Depois desse rápido desvio, quero explicar melhor o que as tecnologias de IA generativa podem fazer. Se no mundo atual as conflagrações entre ideias divergentes se tornaram norma, estamos prestes a munir maus atores, propensos a manipulações de toda sorte, com um poder muito mais alto de destruição do bom-senso. E quais são essas “armas”?

Vamos a algumas delas:

Dall-e e Stable Difusion – São capazes de criar arte, incluindo vídeos e filmes, com nível profissional, em segundos.

ChatGPT e Large Language Models – Podem criar centenas de artigos, notas, posts para Twitter, Instagram e outras redes sociais, dizendo, por exemplo, que goiabada com queijo Minas causa câncer.

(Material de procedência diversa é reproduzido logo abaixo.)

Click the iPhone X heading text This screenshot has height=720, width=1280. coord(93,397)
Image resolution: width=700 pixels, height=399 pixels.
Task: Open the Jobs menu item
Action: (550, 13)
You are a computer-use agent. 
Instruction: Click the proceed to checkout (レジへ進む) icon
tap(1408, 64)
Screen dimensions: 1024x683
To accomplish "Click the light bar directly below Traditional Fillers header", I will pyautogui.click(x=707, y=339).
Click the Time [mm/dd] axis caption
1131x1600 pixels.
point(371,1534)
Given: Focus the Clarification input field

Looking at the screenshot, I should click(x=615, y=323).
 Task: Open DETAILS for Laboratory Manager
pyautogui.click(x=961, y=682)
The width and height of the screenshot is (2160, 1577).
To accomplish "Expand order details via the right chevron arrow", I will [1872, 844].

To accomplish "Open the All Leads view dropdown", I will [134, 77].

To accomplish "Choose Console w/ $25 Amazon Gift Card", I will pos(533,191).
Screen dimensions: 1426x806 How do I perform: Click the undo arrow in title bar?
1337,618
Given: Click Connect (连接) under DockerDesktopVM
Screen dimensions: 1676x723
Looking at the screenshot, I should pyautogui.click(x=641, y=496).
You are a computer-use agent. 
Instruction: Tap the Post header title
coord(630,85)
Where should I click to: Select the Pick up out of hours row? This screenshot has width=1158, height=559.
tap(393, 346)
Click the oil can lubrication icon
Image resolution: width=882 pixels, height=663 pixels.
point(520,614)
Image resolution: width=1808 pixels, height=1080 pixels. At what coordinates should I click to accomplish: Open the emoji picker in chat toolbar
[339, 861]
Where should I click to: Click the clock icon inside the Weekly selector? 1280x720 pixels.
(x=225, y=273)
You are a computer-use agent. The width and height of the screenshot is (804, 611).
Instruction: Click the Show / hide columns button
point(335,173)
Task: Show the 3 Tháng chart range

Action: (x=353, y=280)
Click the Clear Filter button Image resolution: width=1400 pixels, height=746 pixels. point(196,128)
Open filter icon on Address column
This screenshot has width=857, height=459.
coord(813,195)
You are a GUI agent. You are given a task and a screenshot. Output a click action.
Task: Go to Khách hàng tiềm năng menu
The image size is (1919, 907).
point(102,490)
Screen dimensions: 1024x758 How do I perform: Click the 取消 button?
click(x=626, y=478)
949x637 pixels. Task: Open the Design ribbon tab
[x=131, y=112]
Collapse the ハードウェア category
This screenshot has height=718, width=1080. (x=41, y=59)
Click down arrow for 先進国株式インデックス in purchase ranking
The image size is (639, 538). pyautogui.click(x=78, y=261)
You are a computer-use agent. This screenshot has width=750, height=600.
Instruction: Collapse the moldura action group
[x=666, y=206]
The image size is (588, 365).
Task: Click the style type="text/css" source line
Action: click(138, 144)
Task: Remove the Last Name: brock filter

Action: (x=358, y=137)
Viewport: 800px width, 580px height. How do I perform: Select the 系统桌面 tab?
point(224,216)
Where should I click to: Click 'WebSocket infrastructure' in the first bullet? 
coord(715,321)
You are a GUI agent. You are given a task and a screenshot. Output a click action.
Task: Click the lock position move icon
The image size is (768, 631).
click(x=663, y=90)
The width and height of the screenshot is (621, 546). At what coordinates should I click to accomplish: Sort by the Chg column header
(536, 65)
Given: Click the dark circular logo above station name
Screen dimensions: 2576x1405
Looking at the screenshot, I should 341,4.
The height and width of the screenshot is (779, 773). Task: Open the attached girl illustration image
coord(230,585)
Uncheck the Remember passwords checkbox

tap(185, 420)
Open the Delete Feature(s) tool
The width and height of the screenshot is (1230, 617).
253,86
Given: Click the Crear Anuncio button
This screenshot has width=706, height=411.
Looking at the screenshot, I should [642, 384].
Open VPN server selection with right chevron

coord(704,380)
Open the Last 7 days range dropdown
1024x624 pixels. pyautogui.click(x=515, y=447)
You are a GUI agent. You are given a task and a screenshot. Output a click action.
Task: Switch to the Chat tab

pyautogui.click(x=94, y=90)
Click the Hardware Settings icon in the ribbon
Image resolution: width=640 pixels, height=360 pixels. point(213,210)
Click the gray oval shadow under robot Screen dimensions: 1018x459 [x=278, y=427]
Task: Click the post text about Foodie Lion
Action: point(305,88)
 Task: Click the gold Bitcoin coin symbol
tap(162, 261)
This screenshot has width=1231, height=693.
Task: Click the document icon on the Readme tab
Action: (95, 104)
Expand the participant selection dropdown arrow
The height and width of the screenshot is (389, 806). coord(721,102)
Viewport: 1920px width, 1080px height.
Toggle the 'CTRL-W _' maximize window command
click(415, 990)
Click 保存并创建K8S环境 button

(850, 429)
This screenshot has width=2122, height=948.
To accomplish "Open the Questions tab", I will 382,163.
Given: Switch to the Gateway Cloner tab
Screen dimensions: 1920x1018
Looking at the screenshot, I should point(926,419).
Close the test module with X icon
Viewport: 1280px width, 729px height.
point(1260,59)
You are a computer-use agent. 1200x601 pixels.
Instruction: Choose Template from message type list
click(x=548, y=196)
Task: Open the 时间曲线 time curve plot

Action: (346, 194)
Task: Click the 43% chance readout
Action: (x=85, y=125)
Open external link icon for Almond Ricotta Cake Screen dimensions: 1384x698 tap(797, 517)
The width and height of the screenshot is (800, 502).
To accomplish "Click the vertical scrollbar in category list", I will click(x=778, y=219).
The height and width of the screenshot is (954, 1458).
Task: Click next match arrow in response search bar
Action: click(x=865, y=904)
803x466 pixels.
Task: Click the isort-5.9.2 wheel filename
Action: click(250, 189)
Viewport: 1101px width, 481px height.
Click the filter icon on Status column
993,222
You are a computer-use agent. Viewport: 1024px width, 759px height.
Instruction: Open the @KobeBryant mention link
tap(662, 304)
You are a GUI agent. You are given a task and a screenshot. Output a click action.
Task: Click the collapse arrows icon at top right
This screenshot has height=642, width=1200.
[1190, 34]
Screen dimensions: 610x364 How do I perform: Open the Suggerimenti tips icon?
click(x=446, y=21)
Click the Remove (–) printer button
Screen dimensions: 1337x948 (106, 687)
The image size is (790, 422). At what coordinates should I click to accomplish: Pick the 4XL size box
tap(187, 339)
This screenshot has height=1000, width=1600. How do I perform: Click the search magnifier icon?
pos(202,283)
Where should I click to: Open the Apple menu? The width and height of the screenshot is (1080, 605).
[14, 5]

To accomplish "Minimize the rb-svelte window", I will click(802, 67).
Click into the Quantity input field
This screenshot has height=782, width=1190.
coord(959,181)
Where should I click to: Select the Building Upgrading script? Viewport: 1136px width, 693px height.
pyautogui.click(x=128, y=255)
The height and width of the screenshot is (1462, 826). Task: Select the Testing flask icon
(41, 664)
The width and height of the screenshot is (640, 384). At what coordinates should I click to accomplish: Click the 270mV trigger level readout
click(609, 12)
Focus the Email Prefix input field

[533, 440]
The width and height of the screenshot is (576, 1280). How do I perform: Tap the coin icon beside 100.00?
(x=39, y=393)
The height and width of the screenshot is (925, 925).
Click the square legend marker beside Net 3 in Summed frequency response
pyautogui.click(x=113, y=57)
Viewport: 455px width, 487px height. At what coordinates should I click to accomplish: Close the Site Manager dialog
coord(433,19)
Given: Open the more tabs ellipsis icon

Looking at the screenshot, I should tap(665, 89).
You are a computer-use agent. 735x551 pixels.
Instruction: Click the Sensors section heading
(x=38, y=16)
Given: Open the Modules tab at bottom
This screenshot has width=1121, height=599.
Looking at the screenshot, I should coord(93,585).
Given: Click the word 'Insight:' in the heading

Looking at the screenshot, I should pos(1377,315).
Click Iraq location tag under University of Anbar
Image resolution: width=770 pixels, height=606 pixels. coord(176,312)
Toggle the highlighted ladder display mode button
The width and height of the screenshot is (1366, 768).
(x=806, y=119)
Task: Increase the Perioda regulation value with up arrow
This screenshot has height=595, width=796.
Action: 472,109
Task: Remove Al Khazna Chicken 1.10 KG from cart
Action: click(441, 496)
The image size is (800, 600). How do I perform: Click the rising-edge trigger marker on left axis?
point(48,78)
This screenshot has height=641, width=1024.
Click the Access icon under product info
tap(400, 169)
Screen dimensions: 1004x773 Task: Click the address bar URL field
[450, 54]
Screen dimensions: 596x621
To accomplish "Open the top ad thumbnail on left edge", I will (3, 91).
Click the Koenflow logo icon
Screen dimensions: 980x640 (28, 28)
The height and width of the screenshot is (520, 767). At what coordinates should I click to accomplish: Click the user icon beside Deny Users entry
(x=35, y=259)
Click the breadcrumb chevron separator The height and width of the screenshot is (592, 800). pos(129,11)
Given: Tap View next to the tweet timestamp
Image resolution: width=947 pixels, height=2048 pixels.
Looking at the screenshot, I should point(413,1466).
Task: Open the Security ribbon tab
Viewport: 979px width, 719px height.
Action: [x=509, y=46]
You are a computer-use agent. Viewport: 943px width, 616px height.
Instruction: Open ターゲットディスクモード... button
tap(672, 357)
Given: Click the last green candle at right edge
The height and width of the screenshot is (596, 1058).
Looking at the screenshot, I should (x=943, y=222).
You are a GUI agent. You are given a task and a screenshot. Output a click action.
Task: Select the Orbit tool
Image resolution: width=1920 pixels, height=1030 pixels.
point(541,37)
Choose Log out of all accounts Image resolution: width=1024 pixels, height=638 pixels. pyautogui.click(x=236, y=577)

Os argumentos serão falsos, mas absolutamente críveis e bem embasados, inclusive com citações de estudos que não existem.

Vall-e – Acho até meio chocante. Depois de ouvir 3 segundos de áudio de um indivíduo, o sistema é capaz de reproduzir com precisão a voz dessa pessoa. Isto é, alguém pode mandar para a sua cara-metade um áudio seu confessando uma traição exatamente com sua voz.


E a lista segue com ferramentas que devem aumentar muito a produtividade de empresas e organizações, mas sobre as quais não há nem sombra de regulação num mundo tenso, no qual fica cada vez mais fácil produzir material duvidoso, mas de alta qualidade, sem qualquer controle ou responsabilidade.

Se há dez anos o que definia a credibilidade de uma empresa de mídia era a qualidade de sua produção, a independência e flexibilidade para discutir diferentes pontos de vista, neste momento estranho do mundo a primeira coisa que se faz é tentar minar a credibilidade dessas mesmas empresas de mídia, chamando-as disso ou daquilo, para que o acesso à informação de cada grupo de interesse fique restrito à autoprodução, com resultados nefastos para o tecido social.

Onde vamos chegar? Não tenho a resposta, mas o que me preocupa profundamente é a ausência completa de debate, principalmente porque essas tecnologias não são um projeto futuro, elas já existem e se tornarão mais acessíveis, a cada dia.

(*)Alex Winetzki é CEO da Woopi e diretor de P&D do Grupo Stefanini, referência em soluções digitais.